HE WOULDN’T LEAVE THE CASKET—NOT UNTIL HE COULD SMELL THE TRUTH
The church was quiet, save for the soft creaking of wood and the faint hum of fluorescent lights above. Rows of mourners filed past the open casket, whispering condolences and crossing themselves. But one man didn’t move.
Elias stood like a statue, hands clenched at his sides, eyes locked on the still face inside the coffin. His brother, Nathaniel, lay there with that unnatural calm, dressed in his Navy blues, medals pinned neatly to his chest. A hero’s burial, they called it. But Elias knew better.
Something was wrong.
He leaned closer.
The scent of lilies and formaldehyde filled his nostrils, but beneath that, something else lingered — a faint chemical trace, something sharp and sterile. It wasn’t the kind of scent you find in nature. Not the kind associated with peaceful death.
They said it was a heart attack. Sudden. No signs. No pain.
But Nathaniel was 32. He ran five miles every morning and ate like a monk. Heart attack? Elias didn’t buy it.
“Sir,” the funeral director said gently, placing a hand on Elias’s shoulder. “You’ve been here for some time.
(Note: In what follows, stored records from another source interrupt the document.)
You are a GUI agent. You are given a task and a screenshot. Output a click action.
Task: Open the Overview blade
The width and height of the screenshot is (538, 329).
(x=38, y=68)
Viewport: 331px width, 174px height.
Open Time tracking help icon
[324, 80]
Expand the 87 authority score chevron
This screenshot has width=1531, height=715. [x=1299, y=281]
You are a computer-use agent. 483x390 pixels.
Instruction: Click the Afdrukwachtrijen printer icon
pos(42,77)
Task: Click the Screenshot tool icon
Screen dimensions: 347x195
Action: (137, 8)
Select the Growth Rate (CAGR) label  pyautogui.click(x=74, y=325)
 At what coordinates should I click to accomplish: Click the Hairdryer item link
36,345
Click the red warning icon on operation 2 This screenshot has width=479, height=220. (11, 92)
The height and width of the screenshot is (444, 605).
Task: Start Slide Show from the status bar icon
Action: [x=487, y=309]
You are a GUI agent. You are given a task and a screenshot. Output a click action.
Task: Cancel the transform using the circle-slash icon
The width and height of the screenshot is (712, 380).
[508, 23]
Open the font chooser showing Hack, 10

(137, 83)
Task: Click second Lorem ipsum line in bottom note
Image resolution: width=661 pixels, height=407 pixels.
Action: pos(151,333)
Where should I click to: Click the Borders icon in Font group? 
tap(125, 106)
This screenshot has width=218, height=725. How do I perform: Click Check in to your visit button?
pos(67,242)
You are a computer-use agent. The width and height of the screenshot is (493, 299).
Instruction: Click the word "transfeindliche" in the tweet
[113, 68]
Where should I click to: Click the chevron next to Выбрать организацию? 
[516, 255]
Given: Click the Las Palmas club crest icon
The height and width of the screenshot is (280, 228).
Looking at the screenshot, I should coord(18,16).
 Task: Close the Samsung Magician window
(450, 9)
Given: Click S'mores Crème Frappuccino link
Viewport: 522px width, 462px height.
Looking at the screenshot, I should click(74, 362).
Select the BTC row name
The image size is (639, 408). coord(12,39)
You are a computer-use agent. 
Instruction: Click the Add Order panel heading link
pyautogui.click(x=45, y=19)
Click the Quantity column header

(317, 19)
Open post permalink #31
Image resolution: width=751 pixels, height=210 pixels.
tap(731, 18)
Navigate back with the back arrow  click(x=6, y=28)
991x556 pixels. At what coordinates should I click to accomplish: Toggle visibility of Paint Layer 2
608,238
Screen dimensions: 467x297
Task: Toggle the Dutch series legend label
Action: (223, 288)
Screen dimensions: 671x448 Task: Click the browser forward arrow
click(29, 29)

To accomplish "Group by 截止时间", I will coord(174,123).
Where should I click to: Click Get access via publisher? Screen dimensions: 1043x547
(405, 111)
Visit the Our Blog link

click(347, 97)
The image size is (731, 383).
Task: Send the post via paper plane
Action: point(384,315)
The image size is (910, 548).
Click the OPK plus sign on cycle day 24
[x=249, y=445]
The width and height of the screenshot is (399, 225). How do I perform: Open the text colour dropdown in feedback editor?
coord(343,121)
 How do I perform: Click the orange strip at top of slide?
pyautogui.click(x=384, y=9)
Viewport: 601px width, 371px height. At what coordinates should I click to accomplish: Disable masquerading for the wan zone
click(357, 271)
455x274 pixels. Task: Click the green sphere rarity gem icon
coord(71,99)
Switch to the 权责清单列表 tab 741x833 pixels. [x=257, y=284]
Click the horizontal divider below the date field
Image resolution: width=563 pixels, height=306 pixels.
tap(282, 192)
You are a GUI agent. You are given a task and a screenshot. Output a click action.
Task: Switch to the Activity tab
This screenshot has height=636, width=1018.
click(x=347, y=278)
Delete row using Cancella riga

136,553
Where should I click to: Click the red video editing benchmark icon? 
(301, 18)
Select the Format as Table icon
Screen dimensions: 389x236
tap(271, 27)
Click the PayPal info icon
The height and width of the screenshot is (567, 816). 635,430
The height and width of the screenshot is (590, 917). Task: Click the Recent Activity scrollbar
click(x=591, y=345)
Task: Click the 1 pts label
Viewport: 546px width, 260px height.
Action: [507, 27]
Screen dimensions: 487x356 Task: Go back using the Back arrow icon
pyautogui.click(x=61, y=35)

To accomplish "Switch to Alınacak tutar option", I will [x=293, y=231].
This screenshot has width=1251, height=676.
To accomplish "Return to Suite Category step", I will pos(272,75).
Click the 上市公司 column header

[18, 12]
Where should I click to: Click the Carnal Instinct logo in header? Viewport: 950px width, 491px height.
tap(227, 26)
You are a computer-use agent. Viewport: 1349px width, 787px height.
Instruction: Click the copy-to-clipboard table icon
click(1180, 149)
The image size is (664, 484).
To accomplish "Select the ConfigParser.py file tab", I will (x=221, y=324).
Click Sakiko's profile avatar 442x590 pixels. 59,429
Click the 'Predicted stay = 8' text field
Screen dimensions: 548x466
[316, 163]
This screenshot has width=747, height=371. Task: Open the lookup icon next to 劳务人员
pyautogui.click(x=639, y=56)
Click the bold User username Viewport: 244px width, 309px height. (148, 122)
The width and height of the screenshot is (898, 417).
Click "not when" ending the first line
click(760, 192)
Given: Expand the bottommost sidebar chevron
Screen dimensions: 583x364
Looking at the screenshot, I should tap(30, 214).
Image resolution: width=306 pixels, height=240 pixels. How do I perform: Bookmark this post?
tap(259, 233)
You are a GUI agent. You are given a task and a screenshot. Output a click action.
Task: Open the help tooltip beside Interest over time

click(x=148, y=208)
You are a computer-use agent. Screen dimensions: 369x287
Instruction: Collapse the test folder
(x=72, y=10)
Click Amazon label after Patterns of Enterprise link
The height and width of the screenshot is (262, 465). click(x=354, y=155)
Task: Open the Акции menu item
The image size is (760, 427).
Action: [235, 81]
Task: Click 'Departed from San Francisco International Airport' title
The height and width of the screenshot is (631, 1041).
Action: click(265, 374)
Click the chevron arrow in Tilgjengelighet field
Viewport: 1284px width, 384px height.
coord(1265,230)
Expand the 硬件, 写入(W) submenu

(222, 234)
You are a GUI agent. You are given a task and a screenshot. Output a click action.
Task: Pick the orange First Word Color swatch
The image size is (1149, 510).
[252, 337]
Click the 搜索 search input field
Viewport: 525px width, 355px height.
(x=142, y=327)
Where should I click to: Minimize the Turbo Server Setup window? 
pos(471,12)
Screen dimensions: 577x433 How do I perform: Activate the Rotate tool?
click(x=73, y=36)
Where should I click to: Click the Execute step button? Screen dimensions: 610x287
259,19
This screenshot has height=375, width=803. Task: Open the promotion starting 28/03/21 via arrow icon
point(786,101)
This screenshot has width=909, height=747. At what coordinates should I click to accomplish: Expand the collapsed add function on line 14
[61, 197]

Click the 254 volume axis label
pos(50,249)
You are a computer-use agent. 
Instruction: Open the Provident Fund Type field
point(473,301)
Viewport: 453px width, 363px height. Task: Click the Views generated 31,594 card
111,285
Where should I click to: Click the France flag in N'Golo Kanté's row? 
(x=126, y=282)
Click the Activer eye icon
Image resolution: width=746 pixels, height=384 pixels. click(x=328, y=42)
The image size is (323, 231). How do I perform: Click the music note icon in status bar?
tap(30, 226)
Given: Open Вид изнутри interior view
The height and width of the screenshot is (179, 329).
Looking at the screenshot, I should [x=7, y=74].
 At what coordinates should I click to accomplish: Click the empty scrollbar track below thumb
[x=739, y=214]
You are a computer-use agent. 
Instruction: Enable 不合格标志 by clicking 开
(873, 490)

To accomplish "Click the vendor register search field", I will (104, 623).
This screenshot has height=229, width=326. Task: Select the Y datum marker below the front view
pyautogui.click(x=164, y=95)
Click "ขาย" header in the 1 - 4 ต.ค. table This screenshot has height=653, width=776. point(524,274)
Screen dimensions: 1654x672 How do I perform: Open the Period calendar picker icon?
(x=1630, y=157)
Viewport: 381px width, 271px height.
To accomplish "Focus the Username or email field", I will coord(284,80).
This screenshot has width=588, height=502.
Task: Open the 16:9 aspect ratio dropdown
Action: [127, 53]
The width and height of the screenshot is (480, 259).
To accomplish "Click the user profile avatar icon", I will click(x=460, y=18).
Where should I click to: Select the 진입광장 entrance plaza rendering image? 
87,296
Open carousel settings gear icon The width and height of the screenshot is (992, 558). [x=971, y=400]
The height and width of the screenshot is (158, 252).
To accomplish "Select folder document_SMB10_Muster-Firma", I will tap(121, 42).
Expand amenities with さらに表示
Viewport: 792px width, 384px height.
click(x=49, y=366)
Would you like a moment alone?”
Elias shook his head. “No. I need to stay.”
He couldn’t explain why, not yet. But his gut twisted with something between grief and fury. Nathaniel had called him three nights before he died, whispering about something he’d seen — something “classified.” Elias had pressed for details, but Nathaniel had only said one thing before hanging up:
“If something happens to me… don’t believe it.”
Now here Elias was, staring at his brother’s lifeless body, searching for something—anything—that might explain what happened.
He studied Nathaniel’s skin. Too pale, too perfect. The mortician’s work, or a cover-up? He leaned in until his nose nearly touched the uniform’s collar. He breathed in deep.
There.
That faint chemical trace again. Not from embalming fluid. Elias knew that smell. This was synthetic, sharp, industrial. Like cleaning fluid—or poison.
His stomach dropped.
He looked around the room. Everyone was moving on, talking quietly, sipping punch in the reception hall. Nobody else seemed to notice. Nobody else had a reason to question it.
But Elias did.
He reached into his coat pocket and pulled out a small vial and a cotton swab — a field test kit he’d taken from his job as a forensic assistant. With one quick motion, he dabbed Nathaniel’s collar and dropped the swab into the vial.
It turned violet almost instantly.
VX nerve agent. Illegal. Rare. Silent.
Murder.
Elias stood there, vial in hand, heart pounding. Nathaniel had stumbled onto something big. And someone had made sure he couldn’t talk.
Elias wasn’t just burying his brother. He was unearthing the truth.
He stepped back from the casket at last, eyes cold with purpose. The funeral was over. The investigation had just begun.